Nike (NYSE: NKE), apparently trying to streamline its corporate management structure, has laid off workers at its headquarters. The company suffers from a tepid market and harsh competition inside and outside the US.
The layoffs included 740 people. The problem is more significant than it seems. Nike called this its “second round of layoffs.” Earlier in the year, Nike said it would cut 2% of its workforce.
Nike’s share price has collapsed this year. It is down 26%, while the S&P 500 is up 19%. Nike’s stock price prediction for 2030 tells a different story.
In the most recent quarter, revenue was flat at $12.4 billion, and net income was down 5% to $1.2 billion. Among the problems is that it describes itself first and foremost as a “growth company ” on its investor relations page.” That statement is not true. John Donahoe, President and CEO of Nike, Inc., commented, “We are making the necessary adjustments to drive Nike’s next chapter of growth.” So far, his plans have gone nowhere.
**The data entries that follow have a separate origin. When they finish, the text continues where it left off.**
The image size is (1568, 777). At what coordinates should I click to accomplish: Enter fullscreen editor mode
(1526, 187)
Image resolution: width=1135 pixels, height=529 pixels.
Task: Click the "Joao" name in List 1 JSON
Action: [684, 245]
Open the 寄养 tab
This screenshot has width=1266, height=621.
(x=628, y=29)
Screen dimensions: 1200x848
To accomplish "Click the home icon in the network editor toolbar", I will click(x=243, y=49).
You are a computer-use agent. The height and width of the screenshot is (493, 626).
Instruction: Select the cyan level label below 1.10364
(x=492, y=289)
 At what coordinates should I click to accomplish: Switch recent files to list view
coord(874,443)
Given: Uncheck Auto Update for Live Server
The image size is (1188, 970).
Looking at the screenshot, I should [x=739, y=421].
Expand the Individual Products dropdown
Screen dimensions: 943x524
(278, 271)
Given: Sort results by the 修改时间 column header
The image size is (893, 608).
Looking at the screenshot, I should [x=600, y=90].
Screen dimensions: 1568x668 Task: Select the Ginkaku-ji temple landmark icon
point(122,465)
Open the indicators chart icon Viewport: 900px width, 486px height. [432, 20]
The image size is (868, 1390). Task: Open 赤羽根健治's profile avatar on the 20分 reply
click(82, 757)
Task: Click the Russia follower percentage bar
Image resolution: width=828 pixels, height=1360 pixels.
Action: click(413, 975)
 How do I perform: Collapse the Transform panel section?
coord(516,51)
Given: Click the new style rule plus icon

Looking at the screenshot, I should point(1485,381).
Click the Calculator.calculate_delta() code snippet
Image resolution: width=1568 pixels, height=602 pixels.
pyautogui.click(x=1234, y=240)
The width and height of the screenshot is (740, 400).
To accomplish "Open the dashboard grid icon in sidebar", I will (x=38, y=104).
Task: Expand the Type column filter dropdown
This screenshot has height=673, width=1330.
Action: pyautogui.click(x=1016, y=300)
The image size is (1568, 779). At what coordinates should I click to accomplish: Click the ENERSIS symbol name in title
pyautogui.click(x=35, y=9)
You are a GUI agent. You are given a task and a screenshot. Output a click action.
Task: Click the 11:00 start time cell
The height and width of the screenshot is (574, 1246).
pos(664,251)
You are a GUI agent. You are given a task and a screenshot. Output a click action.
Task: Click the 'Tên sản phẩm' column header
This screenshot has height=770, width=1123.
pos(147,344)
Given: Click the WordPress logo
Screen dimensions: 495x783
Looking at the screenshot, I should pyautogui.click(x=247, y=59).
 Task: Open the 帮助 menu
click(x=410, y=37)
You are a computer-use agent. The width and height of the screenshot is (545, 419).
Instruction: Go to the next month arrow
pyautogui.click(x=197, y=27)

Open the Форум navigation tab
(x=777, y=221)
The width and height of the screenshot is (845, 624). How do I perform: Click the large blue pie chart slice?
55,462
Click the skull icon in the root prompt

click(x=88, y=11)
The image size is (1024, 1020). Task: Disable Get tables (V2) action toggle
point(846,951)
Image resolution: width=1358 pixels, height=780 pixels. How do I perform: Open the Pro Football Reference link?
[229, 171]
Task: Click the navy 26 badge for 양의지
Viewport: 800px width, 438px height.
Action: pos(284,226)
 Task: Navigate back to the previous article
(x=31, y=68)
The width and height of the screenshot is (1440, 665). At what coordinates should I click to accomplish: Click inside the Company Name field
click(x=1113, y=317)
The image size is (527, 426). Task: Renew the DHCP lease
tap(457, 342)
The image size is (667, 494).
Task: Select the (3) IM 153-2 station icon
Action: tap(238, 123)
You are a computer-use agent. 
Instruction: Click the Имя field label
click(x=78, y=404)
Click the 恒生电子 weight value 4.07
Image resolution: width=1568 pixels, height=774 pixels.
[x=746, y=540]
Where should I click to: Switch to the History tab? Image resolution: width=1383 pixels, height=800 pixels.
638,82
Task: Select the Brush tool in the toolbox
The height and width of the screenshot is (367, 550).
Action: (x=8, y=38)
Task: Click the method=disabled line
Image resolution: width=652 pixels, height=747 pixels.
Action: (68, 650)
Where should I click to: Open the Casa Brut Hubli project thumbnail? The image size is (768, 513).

Another sign of trouble at Nike is that, based on earnings before interest and taxes, Nike’s numbers dropped in Europe, the Middle East, and Africa. They also dropped in the Asia-Pacific region.
Nike has considerable competition. Adidas is about half its size in revenue, and Puma and Lulemon (NASDAQ: LULU) are about 20% as large. Nike once was a “growth company,” but it isn’t anymore.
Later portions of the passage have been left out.